## Записи из набора данных для указания
= = = = = = =

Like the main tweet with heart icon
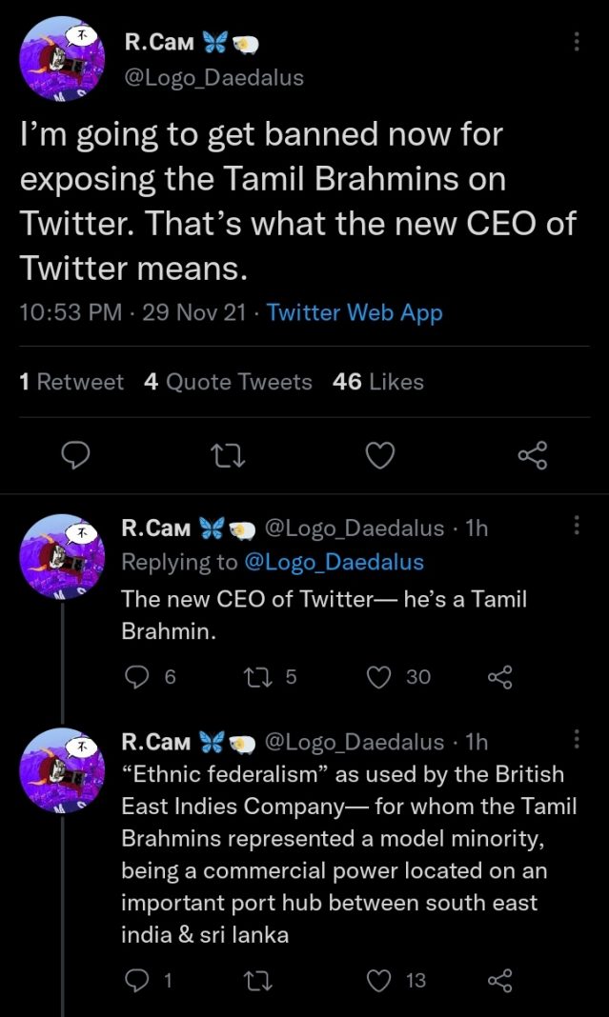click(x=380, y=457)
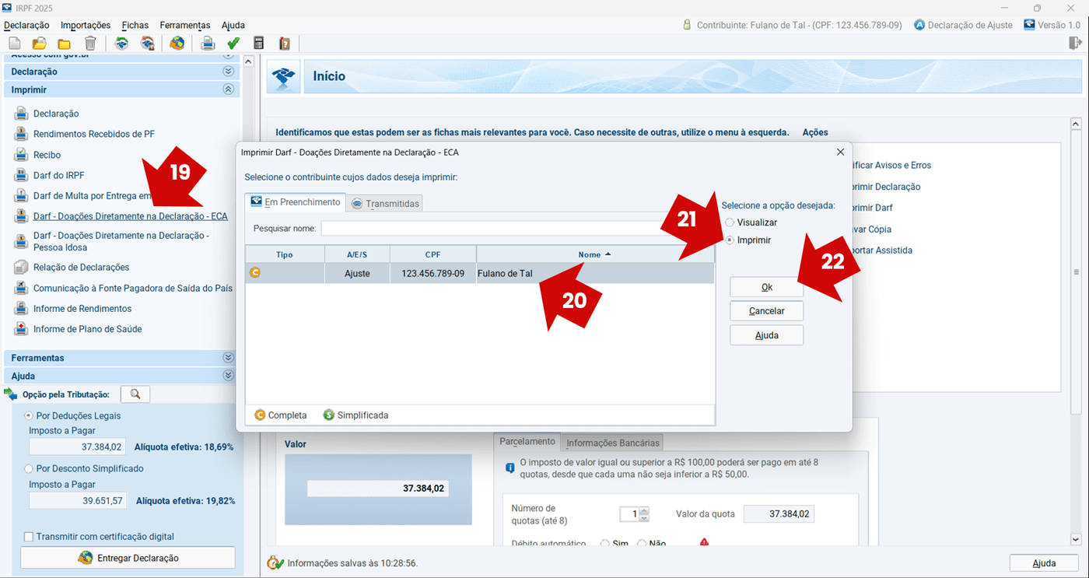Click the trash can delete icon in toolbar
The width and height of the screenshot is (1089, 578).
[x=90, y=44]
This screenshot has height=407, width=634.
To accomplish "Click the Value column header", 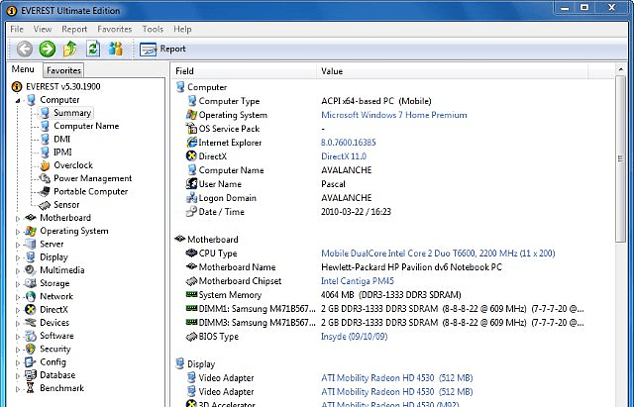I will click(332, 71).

= = = = = = =

## Задание
Выпишите из записей все строки, в которых встречается слово "screenshot".

## Ответ
The width and height of the screenshot is (1089, 578).
This screenshot has height=407, width=634.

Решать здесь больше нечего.